IN 1977 gross domestic product fell for the third successive year - by nearly 7 percent, or the poorest performance since 1945. There was a record number of bankruptcies.
Both white and black unemployment became so serious one industrialist said, "If it was not for the war and both the government and guerrillas recruiting wildly, I don't know what half these guys would be doing."
The Rhodesian dollar has slipped badly against even the declining American currency. Once worth $1.60, the Rhodesian dollar is now traded one for one on the black market.
With white emigration running at a record rate of nearly 11,000 last year, including any draft-age men, Rhodesia may be caught without sufficient white manpower to keep the army or the sophisticated economy going.

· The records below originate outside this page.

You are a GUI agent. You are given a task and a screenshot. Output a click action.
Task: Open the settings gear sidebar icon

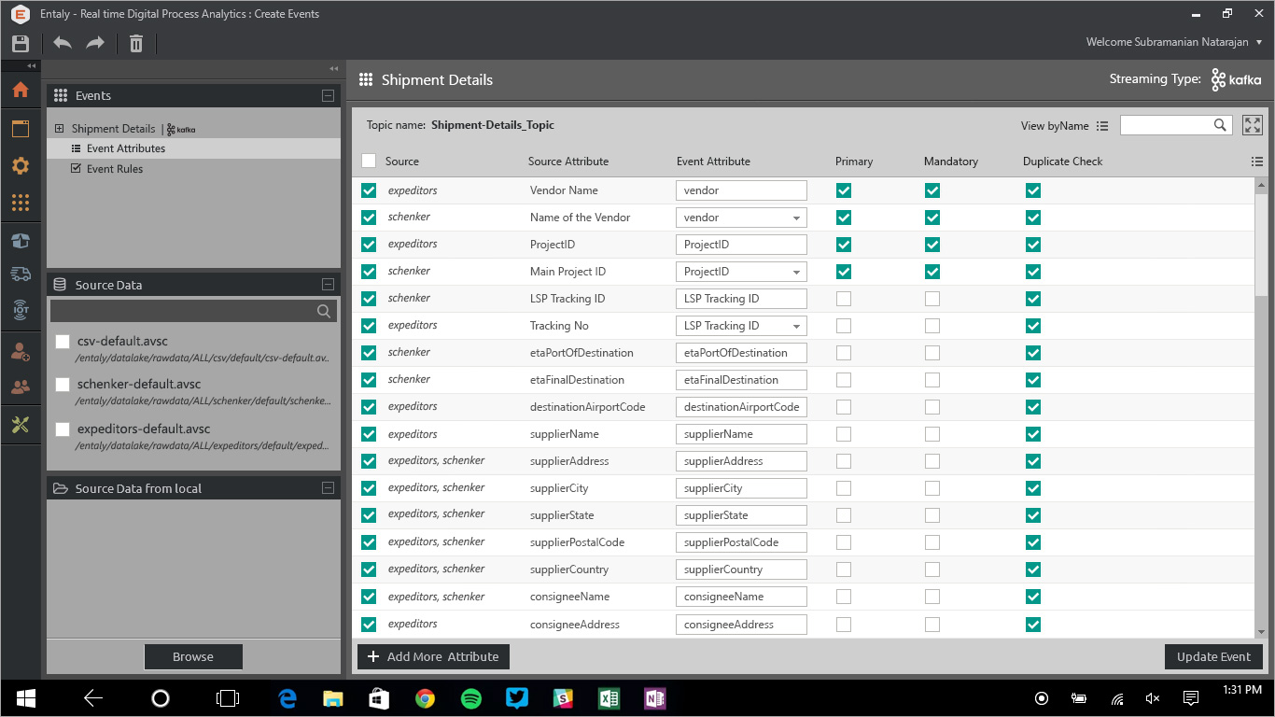(21, 166)
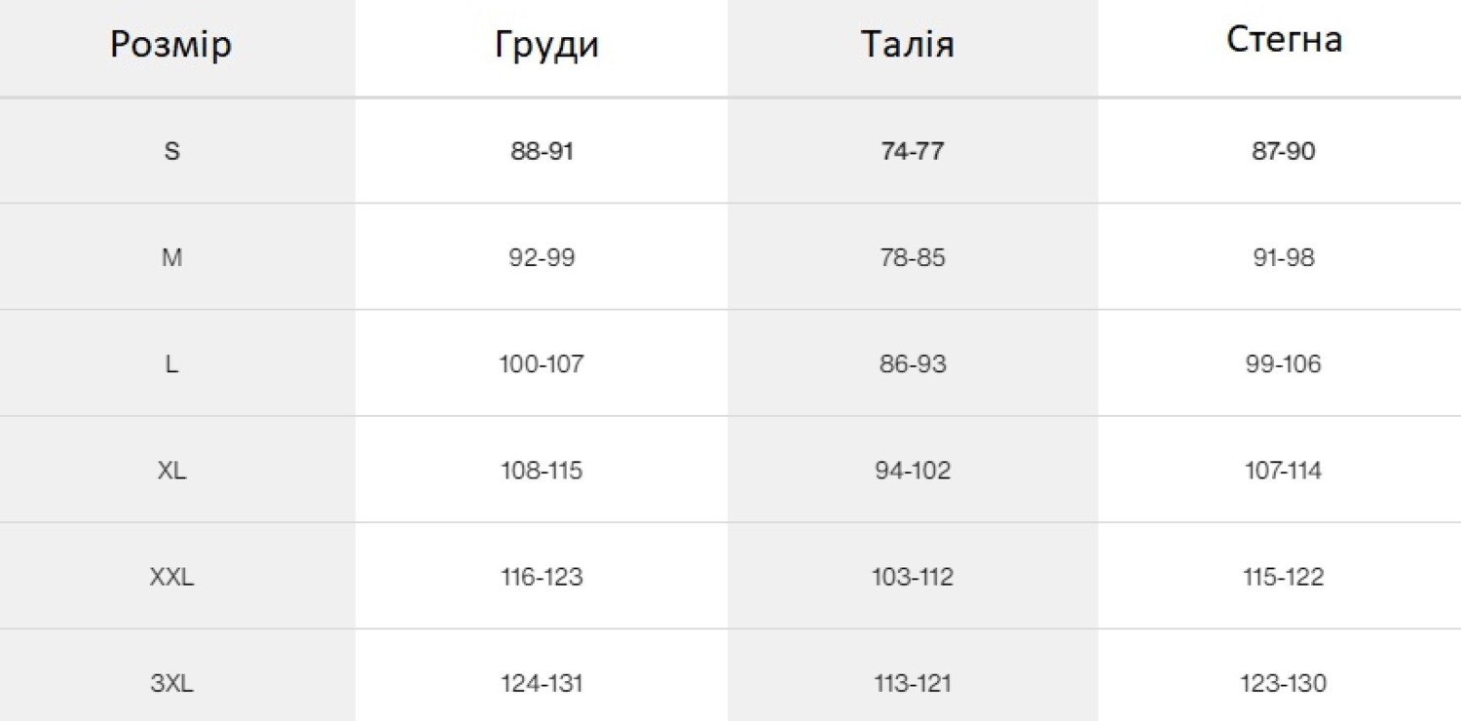1461x721 pixels.
Task: Click chest value 124-131
Action: 543,683
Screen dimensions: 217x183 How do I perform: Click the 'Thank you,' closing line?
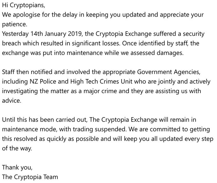[17, 167]
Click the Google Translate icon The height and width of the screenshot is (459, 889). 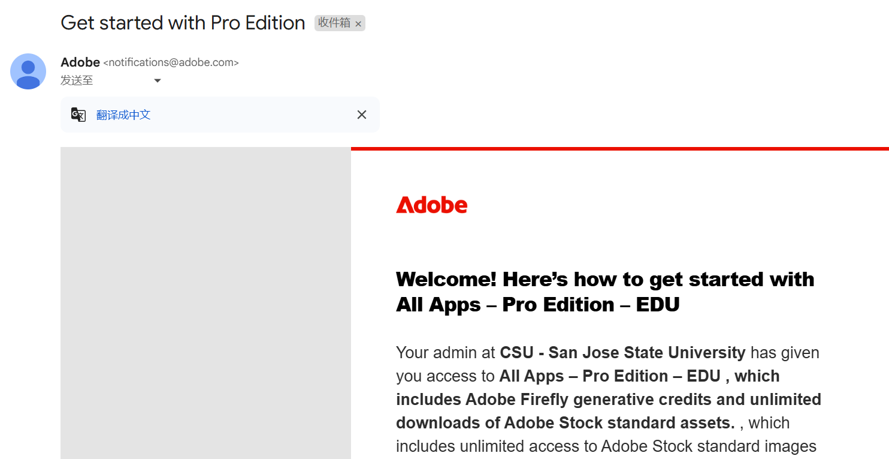pyautogui.click(x=78, y=115)
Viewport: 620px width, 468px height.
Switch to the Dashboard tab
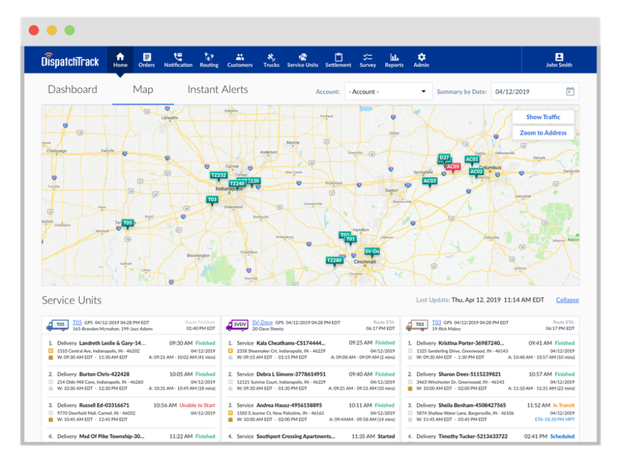tap(73, 90)
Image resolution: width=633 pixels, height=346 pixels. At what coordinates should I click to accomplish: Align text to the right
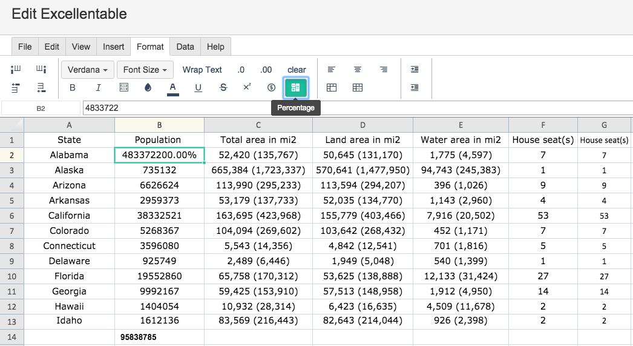384,70
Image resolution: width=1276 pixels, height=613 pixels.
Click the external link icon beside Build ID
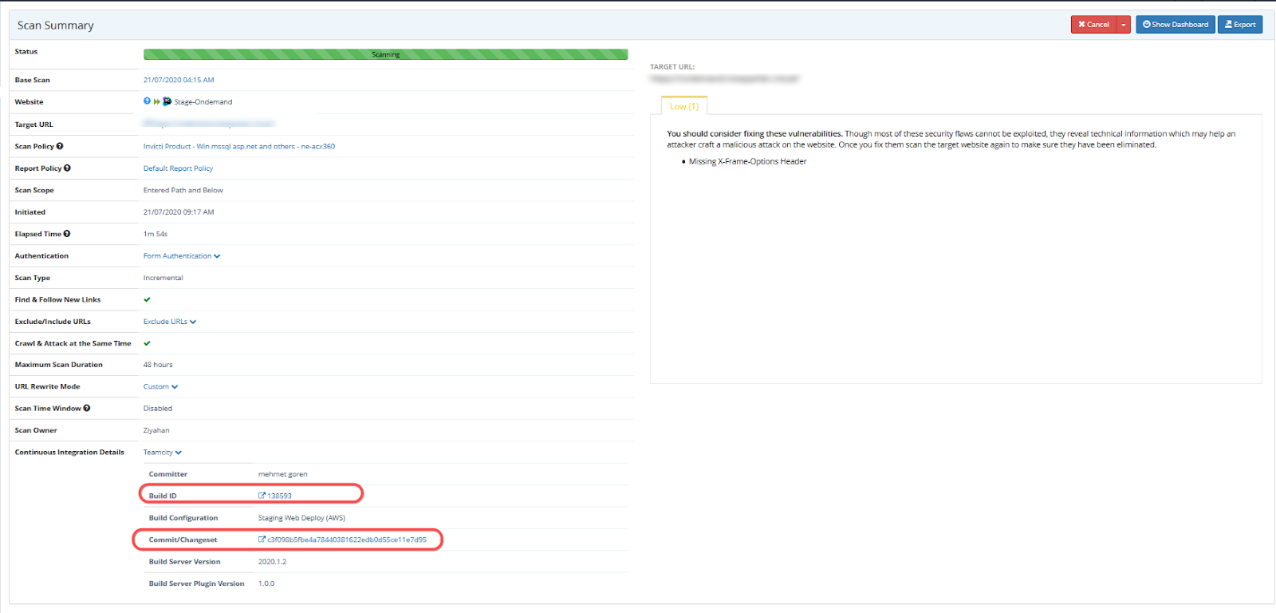[x=262, y=496]
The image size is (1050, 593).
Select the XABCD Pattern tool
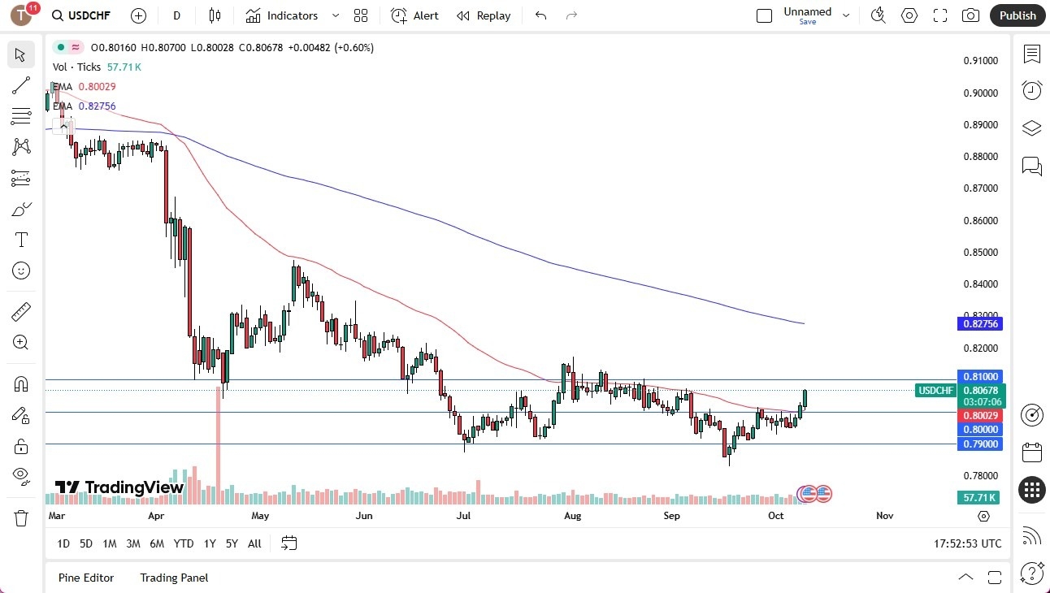point(21,147)
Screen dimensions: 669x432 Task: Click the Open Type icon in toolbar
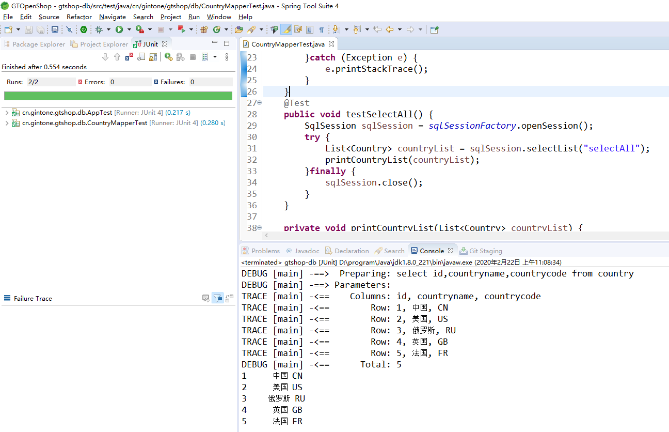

White males are still liable for as much as 190 days a year reserve army duty until age 38 - and 70 days until 50. This puts tremendous strain on running an orderly economy.
Contributing to the squeeze on Rhodesia are factors ranging from the war's estimated $900,000-a-day cost to the added expenses of shipping via South Africa now that Mozambique, whose ports are nearer, has closed its border.
Rhodesia could survive the economic sanctions imposed against it if there was no fighting, although they have always meant Rhodesia has sold at a discount and bought at a premium abroad.
Despite disclaimers here, congressional repeal of the Byrd amendment which had allowed American companies to buy Rhodesian chrome last year, hurt Rhodesian badly. It ended a guaranteed source of foreign exchange earnings.
"The Japanese who a few years ago were quite willing in an expanding economy to turn a blind eye to sanctions," a banker said, "now can afford to be moral in obeying them."
There have been numerous bank-ruptcies among one and two-man businesses and some of Rhodesia's biggest companies now are being carried by increasingly worried banks.
Depressed world markets have meant reduced demand for copper, nickel and chrome, for cing ayoffs and mine closings. Also hurt have been agricultural and manufacturing exports.
The South African market, which once absorbed more than 30 percent of Rhodesian manufactured exports, has all but dried up under the effect of a slump there and a 15 percent import surcharge.
Symptomatic of the economy's problems are reported deficits of more than $60 million incured by Rhodesian Railways and more than $10 million by the steel industry.
As the bankreported noted, "Over the past year the damage to the economy has switched from being temporary in character to permanent and structural in nature. . . "
"There is scant comfort to be derived from past successes, the report added, "when so much of what has been achieved in at risk."